**Supplied material**
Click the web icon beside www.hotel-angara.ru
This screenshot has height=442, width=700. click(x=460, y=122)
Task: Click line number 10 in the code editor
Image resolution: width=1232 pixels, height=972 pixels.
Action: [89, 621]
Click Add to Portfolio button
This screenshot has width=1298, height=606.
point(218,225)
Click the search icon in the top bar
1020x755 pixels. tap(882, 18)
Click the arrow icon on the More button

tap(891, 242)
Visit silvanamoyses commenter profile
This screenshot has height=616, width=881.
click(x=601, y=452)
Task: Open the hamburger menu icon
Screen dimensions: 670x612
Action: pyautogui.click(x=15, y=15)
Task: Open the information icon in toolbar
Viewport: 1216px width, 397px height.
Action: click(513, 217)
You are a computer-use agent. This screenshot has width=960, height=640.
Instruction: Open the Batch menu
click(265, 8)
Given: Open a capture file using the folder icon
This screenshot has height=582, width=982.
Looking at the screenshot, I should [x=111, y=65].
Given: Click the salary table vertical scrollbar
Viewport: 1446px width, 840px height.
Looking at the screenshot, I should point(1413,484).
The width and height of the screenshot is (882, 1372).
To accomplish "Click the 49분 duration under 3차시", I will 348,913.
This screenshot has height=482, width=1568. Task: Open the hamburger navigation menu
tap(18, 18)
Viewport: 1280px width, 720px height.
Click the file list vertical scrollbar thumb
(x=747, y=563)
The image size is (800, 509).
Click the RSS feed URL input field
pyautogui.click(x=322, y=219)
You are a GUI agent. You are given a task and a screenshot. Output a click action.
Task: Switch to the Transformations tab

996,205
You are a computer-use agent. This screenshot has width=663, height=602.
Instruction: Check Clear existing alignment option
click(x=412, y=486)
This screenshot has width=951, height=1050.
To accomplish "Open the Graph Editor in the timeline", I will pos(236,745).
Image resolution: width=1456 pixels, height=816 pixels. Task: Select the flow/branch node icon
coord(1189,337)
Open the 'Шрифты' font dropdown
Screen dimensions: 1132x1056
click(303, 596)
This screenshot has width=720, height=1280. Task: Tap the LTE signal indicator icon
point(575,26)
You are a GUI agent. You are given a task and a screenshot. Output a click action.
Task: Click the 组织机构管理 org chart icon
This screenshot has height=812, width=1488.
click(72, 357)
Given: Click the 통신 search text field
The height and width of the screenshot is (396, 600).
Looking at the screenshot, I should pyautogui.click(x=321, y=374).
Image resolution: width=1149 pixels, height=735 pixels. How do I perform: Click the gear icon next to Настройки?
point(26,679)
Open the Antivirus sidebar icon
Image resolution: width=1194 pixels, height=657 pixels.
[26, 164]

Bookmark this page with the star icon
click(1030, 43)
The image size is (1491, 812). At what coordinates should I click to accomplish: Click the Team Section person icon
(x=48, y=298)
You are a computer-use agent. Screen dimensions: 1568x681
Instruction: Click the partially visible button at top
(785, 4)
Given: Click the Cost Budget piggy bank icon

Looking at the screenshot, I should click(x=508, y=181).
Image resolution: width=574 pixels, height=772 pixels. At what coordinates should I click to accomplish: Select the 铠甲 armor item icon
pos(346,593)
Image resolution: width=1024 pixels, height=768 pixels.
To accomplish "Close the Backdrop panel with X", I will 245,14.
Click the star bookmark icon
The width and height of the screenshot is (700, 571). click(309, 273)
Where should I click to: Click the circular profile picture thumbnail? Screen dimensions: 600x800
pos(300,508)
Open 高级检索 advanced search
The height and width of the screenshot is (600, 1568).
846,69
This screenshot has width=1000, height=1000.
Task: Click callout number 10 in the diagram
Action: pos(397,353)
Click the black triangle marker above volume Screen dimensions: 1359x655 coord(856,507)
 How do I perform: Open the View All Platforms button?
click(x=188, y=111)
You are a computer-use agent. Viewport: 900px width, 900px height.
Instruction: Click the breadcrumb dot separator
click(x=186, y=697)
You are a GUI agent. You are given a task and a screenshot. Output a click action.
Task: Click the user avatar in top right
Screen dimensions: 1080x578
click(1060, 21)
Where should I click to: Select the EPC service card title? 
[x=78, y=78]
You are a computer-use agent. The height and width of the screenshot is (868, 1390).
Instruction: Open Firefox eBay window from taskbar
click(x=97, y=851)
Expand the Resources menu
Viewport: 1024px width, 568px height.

**Task goal**
Type out every record above once more, exactly.

**Solution to this exercise**
Click the web icon beside www.hotel-angara.ru
This screenshot has height=442, width=700. click(x=460, y=122)
Task: Click line number 10 in the code editor
Image resolution: width=1232 pixels, height=972 pixels.
Action: [89, 621]
Click Add to Portfolio button
This screenshot has width=1298, height=606.
point(218,225)
Click the search icon in the top bar
1020x755 pixels. tap(882, 18)
Click the arrow icon on the More button

tap(891, 242)
Visit silvanamoyses commenter profile
This screenshot has height=616, width=881.
click(x=601, y=452)
Task: Open the hamburger menu icon
Screen dimensions: 670x612
Action: pyautogui.click(x=15, y=15)
Task: Open the information icon in toolbar
Viewport: 1216px width, 397px height.
Action: click(513, 217)
You are a computer-use agent. This screenshot has width=960, height=640.
Instruction: Open the Batch menu
click(265, 8)
Given: Open a capture file using the folder icon
This screenshot has height=582, width=982.
Looking at the screenshot, I should [x=111, y=65].
Given: Click the salary table vertical scrollbar
Viewport: 1446px width, 840px height.
Looking at the screenshot, I should point(1413,484).
The width and height of the screenshot is (882, 1372).
To accomplish "Click the 49분 duration under 3차시", I will 348,913.
This screenshot has height=482, width=1568. Task: Open the hamburger navigation menu
tap(18, 18)
Viewport: 1280px width, 720px height.
Click the file list vertical scrollbar thumb
(x=747, y=563)
The image size is (800, 509).
Click the RSS feed URL input field
pyautogui.click(x=322, y=219)
You are a GUI agent. You are given a task and a screenshot. Output a click action.
Task: Switch to the Transformations tab

996,205
You are a computer-use agent. This screenshot has width=663, height=602.
Instruction: Check Clear existing alignment option
click(x=412, y=486)
This screenshot has width=951, height=1050.
To accomplish "Open the Graph Editor in the timeline", I will pos(236,745).
Image resolution: width=1456 pixels, height=816 pixels. Task: Select the flow/branch node icon
coord(1189,337)
Open the 'Шрифты' font dropdown
Screen dimensions: 1132x1056
click(303, 596)
This screenshot has width=720, height=1280. Task: Tap the LTE signal indicator icon
point(575,26)
You are a GUI agent. You are given a task and a screenshot. Output a click action.
Task: Click the 组织机构管理 org chart icon
This screenshot has height=812, width=1488.
click(72, 357)
Given: Click the 통신 search text field
The height and width of the screenshot is (396, 600).
Looking at the screenshot, I should pyautogui.click(x=321, y=374).
Image resolution: width=1149 pixels, height=735 pixels. How do I perform: Click the gear icon next to Настройки?
point(26,679)
Open the Antivirus sidebar icon
Image resolution: width=1194 pixels, height=657 pixels.
[26, 164]

Bookmark this page with the star icon
click(1030, 43)
The image size is (1491, 812). At what coordinates should I click to accomplish: Click the Team Section person icon
(x=48, y=298)
You are a computer-use agent. Screen dimensions: 1568x681
Instruction: Click the partially visible button at top
(785, 4)
Given: Click the Cost Budget piggy bank icon

Looking at the screenshot, I should click(x=508, y=181).
Image resolution: width=574 pixels, height=772 pixels. At what coordinates should I click to accomplish: Select the 铠甲 armor item icon
pos(346,593)
Image resolution: width=1024 pixels, height=768 pixels.
To accomplish "Close the Backdrop panel with X", I will 245,14.
Click the star bookmark icon
The width and height of the screenshot is (700, 571). click(309, 273)
Where should I click to: Click the circular profile picture thumbnail? Screen dimensions: 600x800
pos(300,508)
Open 高级检索 advanced search
The height and width of the screenshot is (600, 1568).
846,69
This screenshot has width=1000, height=1000.
Task: Click callout number 10 in the diagram
Action: pos(397,353)
Click the black triangle marker above volume Screen dimensions: 1359x655 coord(856,507)
 How do I perform: Open the View All Platforms button?
click(x=188, y=111)
You are a computer-use agent. Viewport: 900px width, 900px height.
Instruction: Click the breadcrumb dot separator
click(x=186, y=697)
You are a GUI agent. You are given a task and a screenshot. Output a click action.
Task: Click the user avatar in top right
Screen dimensions: 1080x578
click(1060, 21)
Where should I click to: Select the EPC service card title? 
[x=78, y=78]
You are a computer-use agent. The height and width of the screenshot is (868, 1390).
Instruction: Open Firefox eBay window from taskbar
click(x=97, y=851)
Expand the Resources menu
Viewport: 1024px width, 568px height.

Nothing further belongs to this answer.